Your goal:
Could you rewrite every row below, renaming each "Instruction" to "Goal" and leaving everything else unchanged?

(Entries from a dataset)
>> Start
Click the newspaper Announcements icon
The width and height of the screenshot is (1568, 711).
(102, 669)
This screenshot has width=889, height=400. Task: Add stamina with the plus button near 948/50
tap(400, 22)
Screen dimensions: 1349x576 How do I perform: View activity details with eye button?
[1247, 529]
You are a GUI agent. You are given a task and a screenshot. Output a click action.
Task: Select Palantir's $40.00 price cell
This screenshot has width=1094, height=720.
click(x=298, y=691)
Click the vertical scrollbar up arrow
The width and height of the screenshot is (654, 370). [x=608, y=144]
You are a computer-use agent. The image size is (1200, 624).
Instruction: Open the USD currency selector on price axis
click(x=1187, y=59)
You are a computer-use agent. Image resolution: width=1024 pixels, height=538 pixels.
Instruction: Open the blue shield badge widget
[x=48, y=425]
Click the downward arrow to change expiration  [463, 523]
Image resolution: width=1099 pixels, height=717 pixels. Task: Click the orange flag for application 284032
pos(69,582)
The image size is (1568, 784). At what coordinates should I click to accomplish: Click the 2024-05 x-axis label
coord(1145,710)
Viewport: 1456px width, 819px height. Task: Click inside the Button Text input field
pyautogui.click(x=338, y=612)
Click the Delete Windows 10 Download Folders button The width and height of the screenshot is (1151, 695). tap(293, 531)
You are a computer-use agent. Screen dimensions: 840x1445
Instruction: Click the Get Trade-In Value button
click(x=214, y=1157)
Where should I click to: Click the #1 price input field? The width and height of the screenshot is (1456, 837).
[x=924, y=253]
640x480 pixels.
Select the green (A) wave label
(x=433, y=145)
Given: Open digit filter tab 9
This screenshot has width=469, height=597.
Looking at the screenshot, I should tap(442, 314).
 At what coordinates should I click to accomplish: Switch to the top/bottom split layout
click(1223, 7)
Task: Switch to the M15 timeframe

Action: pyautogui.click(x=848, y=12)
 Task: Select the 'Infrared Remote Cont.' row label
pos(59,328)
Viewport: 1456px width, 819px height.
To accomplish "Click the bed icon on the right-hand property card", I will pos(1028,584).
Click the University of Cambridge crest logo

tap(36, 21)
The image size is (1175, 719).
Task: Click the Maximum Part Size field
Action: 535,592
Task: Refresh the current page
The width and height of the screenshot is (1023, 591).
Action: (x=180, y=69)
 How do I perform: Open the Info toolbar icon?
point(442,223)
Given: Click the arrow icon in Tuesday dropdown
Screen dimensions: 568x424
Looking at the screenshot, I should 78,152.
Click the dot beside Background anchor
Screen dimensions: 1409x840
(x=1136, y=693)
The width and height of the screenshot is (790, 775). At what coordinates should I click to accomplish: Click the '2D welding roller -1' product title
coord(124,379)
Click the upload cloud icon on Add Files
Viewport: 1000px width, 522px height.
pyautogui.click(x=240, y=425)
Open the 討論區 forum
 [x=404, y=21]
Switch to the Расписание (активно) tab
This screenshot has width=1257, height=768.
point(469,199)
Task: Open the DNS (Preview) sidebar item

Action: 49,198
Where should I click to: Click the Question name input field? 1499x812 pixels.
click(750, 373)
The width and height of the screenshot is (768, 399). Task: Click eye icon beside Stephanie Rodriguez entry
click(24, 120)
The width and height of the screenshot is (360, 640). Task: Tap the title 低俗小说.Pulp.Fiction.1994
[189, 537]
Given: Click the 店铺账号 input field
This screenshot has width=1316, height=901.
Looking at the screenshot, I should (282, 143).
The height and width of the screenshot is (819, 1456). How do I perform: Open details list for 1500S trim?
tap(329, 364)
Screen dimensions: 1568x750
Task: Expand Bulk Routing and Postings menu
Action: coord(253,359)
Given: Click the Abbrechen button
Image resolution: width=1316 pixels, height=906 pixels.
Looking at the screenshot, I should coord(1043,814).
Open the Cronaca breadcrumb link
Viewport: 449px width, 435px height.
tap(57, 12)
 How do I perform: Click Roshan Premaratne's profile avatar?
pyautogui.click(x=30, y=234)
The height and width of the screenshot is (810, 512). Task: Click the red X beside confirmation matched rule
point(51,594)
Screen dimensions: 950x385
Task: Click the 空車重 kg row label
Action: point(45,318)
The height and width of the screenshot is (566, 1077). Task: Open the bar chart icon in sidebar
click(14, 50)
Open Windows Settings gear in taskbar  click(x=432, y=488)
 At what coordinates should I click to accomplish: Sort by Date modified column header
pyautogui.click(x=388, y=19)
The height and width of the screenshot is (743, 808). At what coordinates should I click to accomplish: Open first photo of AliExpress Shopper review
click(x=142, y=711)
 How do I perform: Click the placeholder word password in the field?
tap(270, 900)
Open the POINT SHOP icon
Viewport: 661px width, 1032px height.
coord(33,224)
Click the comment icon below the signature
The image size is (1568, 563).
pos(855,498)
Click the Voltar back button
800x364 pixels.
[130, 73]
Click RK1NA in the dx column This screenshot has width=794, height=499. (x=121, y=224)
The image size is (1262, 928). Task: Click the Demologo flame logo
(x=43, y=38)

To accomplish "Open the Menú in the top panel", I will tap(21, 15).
>> End
Solution to the exercise:
Click the newspaper Announcements icon
The width and height of the screenshot is (1568, 711).
(102, 669)
This screenshot has width=889, height=400. Task: Add stamina with the plus button near 948/50
tap(400, 22)
Screen dimensions: 1349x576 How do I perform: View activity details with eye button?
[1247, 529]
You are a GUI agent. You are given a task and a screenshot. Output a click action.
Task: Select Palantir's $40.00 price cell
This screenshot has width=1094, height=720.
click(x=298, y=691)
Click the vertical scrollbar up arrow
The width and height of the screenshot is (654, 370). [x=608, y=144]
You are a computer-use agent. The image size is (1200, 624).
Goal: Open the USD currency selector on price axis
click(x=1187, y=59)
You are a computer-use agent. Image resolution: width=1024 pixels, height=538 pixels.
Goal: Open the blue shield badge widget
[x=48, y=425]
Click the downward arrow to change expiration  [463, 523]
Image resolution: width=1099 pixels, height=717 pixels. Task: Click the orange flag for application 284032
pos(69,582)
The image size is (1568, 784). At what coordinates should I click to accomplish: Click the 2024-05 x-axis label
coord(1145,710)
Viewport: 1456px width, 819px height. Task: Click inside the Button Text input field
pyautogui.click(x=338, y=612)
Click the Delete Windows 10 Download Folders button The width and height of the screenshot is (1151, 695). tap(293, 531)
You are a computer-use agent. Screen dimensions: 840x1445
Goal: Click the Get Trade-In Value button
click(x=214, y=1157)
Where should I click to: Click the #1 price input field? The width and height of the screenshot is (1456, 837).
[x=924, y=253]
640x480 pixels.
Select the green (A) wave label
(x=433, y=145)
Given: Open digit filter tab 9
This screenshot has width=469, height=597.
Looking at the screenshot, I should tap(442, 314).
 At what coordinates should I click to accomplish: Switch to the top/bottom split layout
click(1223, 7)
Task: Switch to the M15 timeframe

Action: pyautogui.click(x=848, y=12)
 Task: Select the 'Infrared Remote Cont.' row label
pos(59,328)
Viewport: 1456px width, 819px height.
To accomplish "Click the bed icon on the right-hand property card", I will pos(1028,584).
Click the University of Cambridge crest logo

tap(36, 21)
The image size is (1175, 719).
Task: Click the Maximum Part Size field
Action: 535,592
Task: Refresh the current page
The width and height of the screenshot is (1023, 591).
Action: (x=180, y=69)
 How do I perform: Open the Info toolbar icon?
point(442,223)
Given: Click the arrow icon in Tuesday dropdown
Screen dimensions: 568x424
Looking at the screenshot, I should 78,152.
Click the dot beside Background anchor
Screen dimensions: 1409x840
(x=1136, y=693)
The width and height of the screenshot is (790, 775). At what coordinates should I click to accomplish: Click the '2D welding roller -1' product title
coord(124,379)
Click the upload cloud icon on Add Files
Viewport: 1000px width, 522px height.
pyautogui.click(x=240, y=425)
Open the 討論區 forum
 [x=404, y=21]
Switch to the Расписание (активно) tab
This screenshot has width=1257, height=768.
point(469,199)
Task: Open the DNS (Preview) sidebar item

Action: 49,198
Where should I click to: Click the Question name input field? 1499x812 pixels.
click(750, 373)
The width and height of the screenshot is (768, 399). Task: Click eye icon beside Stephanie Rodriguez entry
click(24, 120)
The width and height of the screenshot is (360, 640). Task: Tap the title 低俗小说.Pulp.Fiction.1994
[189, 537]
Given: Click the 店铺账号 input field
This screenshot has width=1316, height=901.
Looking at the screenshot, I should (282, 143).
The height and width of the screenshot is (819, 1456). How do I perform: Open details list for 1500S trim?
tap(329, 364)
Screen dimensions: 1568x750
Task: Expand Bulk Routing and Postings menu
Action: coord(253,359)
Given: Click the Abbrechen button
Image resolution: width=1316 pixels, height=906 pixels.
Looking at the screenshot, I should coord(1043,814).
Open the Cronaca breadcrumb link
Viewport: 449px width, 435px height.
tap(57, 12)
 How do I perform: Click Roshan Premaratne's profile avatar?
pyautogui.click(x=30, y=234)
The height and width of the screenshot is (810, 512). Task: Click the red X beside confirmation matched rule
point(51,594)
Screen dimensions: 950x385
Task: Click the 空車重 kg row label
Action: point(45,318)
The height and width of the screenshot is (566, 1077). Task: Open the bar chart icon in sidebar
click(14, 50)
Open Windows Settings gear in taskbar  click(x=432, y=488)
 At what coordinates should I click to accomplish: Sort by Date modified column header
pyautogui.click(x=388, y=19)
The height and width of the screenshot is (743, 808). At what coordinates should I click to accomplish: Open first photo of AliExpress Shopper review
click(x=142, y=711)
 How do I perform: Click the placeholder word password in the field?
tap(270, 900)
Open the POINT SHOP icon
Viewport: 661px width, 1032px height.
coord(33,224)
Click the comment icon below the signature
The image size is (1568, 563).
pos(855,498)
Click the Voltar back button
800x364 pixels.
[130, 73]
Click RK1NA in the dx column This screenshot has width=794, height=499. (x=121, y=224)
The image size is (1262, 928). Task: Click the Demologo flame logo
(x=43, y=38)

To accomplish "Open the Menú in the top panel", I will tap(21, 15).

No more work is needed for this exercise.